Description of the task | For each line of the data below, copy it if it holds the word "folder".

[Extracted data entries]

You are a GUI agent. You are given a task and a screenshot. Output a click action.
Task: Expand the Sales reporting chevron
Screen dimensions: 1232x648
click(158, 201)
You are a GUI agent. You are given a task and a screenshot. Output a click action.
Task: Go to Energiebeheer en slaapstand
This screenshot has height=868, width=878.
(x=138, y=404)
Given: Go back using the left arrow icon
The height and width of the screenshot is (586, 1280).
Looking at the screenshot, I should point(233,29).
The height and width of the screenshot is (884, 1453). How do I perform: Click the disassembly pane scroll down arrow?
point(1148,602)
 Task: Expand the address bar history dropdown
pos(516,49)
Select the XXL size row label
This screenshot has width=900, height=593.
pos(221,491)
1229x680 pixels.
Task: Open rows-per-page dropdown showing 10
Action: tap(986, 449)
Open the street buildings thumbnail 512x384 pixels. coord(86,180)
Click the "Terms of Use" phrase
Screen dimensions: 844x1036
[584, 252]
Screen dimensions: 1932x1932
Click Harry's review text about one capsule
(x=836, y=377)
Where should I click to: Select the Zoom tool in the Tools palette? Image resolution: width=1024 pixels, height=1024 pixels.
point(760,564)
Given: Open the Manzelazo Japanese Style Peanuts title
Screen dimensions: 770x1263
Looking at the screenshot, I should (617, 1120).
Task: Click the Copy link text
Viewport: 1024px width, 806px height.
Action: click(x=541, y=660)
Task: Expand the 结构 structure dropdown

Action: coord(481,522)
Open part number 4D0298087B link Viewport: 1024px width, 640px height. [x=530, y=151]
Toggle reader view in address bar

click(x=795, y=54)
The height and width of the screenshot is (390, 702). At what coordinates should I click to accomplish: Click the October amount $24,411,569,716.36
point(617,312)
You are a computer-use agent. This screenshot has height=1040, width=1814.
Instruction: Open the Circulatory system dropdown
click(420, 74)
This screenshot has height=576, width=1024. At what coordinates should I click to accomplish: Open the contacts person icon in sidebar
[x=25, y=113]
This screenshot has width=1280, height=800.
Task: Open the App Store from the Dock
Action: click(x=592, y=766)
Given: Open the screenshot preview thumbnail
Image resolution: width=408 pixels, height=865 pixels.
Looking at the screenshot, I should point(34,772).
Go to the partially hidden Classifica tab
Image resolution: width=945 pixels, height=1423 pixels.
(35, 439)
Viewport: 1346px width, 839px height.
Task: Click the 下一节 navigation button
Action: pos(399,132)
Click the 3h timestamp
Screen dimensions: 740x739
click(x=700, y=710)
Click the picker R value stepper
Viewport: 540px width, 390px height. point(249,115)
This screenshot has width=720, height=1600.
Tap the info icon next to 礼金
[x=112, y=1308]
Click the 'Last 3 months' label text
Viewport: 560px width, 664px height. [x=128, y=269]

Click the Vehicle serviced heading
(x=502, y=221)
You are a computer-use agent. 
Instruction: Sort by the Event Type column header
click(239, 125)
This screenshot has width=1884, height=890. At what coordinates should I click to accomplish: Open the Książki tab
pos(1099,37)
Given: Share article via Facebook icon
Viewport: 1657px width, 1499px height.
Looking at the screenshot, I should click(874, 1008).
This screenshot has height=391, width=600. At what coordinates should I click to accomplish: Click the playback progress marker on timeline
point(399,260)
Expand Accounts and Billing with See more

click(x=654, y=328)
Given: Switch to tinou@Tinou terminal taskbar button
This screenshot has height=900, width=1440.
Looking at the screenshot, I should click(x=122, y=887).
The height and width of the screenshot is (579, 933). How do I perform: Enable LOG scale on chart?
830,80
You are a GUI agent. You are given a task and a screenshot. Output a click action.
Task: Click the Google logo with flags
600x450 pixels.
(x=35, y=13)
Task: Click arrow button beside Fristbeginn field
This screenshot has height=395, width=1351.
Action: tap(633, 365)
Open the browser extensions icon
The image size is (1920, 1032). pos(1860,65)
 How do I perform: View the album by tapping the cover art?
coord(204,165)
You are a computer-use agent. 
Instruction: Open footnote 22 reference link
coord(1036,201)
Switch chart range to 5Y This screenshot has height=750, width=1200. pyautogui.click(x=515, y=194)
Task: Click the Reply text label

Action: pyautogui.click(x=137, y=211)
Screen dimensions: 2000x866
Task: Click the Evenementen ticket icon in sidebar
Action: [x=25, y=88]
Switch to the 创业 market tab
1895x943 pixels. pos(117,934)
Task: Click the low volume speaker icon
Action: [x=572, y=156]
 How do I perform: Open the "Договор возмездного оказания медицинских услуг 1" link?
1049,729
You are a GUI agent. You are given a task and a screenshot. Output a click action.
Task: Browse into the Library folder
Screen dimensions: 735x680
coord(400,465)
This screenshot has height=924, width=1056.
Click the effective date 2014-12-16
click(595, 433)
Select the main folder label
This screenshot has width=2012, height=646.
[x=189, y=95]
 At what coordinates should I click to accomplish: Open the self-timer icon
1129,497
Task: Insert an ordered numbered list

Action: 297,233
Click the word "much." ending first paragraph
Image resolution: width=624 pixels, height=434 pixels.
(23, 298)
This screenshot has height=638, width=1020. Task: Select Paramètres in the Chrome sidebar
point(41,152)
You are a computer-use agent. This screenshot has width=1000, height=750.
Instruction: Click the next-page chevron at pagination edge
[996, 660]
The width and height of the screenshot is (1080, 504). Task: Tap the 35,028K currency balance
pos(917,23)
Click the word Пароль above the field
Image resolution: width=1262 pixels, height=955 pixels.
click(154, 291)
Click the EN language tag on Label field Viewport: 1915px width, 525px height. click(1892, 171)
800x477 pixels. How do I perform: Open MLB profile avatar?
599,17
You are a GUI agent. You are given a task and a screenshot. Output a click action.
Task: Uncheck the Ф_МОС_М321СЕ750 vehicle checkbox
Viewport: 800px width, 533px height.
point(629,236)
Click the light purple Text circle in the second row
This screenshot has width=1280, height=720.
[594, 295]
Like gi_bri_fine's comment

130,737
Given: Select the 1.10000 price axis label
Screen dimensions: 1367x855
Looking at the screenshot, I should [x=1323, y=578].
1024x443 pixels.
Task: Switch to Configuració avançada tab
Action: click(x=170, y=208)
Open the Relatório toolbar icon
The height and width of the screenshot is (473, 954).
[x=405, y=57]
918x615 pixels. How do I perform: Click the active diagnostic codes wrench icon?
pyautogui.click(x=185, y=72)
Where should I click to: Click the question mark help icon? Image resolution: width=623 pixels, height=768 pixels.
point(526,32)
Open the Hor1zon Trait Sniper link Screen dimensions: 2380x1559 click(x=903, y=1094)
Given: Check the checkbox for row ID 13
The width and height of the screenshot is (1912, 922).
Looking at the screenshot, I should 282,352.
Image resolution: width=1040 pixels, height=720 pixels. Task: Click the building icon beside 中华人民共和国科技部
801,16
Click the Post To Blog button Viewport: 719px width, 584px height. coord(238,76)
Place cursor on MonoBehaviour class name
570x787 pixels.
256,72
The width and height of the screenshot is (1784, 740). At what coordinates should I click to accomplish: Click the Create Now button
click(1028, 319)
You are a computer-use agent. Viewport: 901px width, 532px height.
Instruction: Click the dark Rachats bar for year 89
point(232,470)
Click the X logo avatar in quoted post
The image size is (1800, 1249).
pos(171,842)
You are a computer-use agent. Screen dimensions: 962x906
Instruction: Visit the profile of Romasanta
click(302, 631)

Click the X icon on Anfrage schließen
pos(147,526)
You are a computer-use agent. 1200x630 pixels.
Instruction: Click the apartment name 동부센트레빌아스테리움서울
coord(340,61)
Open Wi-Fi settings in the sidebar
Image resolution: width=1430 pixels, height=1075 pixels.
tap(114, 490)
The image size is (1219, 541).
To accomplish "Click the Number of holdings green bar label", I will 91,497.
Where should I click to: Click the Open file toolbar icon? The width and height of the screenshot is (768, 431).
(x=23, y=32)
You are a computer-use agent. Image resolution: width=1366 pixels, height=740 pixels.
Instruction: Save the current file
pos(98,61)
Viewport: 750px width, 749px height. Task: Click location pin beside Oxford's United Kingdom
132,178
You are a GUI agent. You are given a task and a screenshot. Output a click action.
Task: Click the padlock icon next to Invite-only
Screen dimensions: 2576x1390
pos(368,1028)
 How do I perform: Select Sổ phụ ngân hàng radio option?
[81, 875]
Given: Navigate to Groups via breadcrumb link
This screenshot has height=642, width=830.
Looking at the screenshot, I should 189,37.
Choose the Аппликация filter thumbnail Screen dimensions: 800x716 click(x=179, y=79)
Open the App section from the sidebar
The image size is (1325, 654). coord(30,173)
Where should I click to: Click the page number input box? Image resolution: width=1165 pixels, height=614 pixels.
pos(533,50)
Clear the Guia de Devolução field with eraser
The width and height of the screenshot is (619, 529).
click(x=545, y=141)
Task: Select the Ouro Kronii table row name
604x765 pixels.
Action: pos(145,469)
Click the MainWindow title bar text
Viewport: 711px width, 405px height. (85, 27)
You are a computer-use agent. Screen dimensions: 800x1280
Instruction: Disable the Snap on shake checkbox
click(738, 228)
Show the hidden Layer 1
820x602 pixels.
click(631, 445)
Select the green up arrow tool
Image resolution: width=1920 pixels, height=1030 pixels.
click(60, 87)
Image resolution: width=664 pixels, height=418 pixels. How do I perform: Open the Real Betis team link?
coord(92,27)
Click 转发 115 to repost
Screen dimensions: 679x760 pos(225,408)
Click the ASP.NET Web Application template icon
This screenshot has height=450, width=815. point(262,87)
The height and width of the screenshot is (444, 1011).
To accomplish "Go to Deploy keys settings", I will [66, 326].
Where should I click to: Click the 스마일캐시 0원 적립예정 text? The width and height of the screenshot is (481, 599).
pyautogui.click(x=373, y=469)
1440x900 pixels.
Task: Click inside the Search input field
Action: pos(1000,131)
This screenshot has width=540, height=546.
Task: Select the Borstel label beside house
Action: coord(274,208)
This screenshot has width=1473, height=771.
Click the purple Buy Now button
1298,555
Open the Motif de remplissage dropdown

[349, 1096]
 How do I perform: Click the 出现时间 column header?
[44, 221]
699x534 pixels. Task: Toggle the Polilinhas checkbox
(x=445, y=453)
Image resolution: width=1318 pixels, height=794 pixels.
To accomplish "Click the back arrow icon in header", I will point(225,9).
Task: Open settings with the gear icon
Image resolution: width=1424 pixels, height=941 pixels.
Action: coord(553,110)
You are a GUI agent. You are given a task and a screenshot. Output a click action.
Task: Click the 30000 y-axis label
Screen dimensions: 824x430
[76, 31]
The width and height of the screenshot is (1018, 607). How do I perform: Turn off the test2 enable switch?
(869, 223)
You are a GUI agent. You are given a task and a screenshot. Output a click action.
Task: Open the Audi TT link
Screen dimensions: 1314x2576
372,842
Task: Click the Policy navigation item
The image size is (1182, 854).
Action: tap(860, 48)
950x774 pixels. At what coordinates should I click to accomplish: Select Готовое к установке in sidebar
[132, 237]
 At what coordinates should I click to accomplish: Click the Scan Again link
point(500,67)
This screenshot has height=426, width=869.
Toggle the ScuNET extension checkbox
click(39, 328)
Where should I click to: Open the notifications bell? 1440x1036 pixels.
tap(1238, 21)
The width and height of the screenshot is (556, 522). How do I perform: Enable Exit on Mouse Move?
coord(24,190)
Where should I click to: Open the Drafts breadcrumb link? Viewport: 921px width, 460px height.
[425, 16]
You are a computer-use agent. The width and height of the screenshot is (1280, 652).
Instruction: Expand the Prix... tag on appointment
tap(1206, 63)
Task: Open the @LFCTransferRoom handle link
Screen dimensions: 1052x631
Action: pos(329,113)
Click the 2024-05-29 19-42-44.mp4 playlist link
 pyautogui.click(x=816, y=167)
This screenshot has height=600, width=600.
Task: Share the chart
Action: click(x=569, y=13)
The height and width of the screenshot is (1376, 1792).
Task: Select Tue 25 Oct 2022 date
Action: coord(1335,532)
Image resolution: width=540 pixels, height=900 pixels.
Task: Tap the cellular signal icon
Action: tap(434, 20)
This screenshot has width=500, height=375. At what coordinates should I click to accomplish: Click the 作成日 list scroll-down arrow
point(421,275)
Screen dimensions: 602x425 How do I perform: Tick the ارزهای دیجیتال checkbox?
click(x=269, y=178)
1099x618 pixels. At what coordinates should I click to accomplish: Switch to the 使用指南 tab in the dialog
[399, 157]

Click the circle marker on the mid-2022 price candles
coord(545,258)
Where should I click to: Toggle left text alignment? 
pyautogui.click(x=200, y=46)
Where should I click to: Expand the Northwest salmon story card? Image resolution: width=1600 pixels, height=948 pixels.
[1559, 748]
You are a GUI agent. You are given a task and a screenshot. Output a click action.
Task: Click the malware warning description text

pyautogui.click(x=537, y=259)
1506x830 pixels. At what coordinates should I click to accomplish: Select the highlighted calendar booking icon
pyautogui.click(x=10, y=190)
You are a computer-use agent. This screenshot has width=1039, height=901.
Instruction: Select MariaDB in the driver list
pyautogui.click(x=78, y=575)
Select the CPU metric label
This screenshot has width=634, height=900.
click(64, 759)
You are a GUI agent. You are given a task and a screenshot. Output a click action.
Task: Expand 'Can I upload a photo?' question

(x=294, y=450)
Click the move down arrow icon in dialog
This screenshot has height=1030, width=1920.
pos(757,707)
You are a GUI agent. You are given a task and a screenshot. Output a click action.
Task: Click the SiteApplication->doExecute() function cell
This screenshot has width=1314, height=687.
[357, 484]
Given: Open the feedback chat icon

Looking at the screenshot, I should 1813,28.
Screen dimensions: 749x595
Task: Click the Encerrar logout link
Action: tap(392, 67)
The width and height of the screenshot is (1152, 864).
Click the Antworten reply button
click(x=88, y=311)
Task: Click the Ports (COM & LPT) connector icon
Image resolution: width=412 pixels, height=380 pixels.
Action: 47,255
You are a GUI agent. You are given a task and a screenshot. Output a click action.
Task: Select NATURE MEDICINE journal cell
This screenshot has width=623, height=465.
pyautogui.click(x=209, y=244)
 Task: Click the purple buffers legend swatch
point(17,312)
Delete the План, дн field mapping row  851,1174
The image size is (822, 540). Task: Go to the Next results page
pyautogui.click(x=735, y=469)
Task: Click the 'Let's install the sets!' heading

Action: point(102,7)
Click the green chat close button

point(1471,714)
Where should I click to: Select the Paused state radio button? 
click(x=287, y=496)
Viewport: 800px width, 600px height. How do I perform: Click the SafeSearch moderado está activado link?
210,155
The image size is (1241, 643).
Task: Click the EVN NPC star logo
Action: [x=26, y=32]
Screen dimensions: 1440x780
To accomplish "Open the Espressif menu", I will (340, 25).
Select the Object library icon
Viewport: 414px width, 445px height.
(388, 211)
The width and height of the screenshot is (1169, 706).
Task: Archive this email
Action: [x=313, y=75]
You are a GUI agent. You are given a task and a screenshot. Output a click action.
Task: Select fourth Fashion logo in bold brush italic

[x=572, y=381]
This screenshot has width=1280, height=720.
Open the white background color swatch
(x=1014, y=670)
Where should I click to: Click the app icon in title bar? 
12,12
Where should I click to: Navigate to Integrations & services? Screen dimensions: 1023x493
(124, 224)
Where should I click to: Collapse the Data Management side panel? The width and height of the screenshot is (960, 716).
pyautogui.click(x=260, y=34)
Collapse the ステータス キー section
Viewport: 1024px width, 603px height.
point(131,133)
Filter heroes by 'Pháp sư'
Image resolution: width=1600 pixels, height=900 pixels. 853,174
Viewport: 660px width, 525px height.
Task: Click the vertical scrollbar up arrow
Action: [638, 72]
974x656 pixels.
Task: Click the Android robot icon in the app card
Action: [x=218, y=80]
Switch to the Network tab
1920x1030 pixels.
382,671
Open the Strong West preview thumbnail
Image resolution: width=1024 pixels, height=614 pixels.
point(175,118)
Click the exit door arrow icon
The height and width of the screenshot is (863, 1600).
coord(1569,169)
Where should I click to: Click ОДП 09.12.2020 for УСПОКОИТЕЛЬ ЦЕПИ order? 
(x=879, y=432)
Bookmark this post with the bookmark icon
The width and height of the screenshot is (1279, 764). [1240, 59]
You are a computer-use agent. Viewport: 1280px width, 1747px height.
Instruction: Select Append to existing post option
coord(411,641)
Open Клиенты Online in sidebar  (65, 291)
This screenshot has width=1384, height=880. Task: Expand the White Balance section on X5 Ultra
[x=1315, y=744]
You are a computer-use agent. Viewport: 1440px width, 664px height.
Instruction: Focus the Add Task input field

Solution |
Task: Browse into the Library folder
Select the main folder label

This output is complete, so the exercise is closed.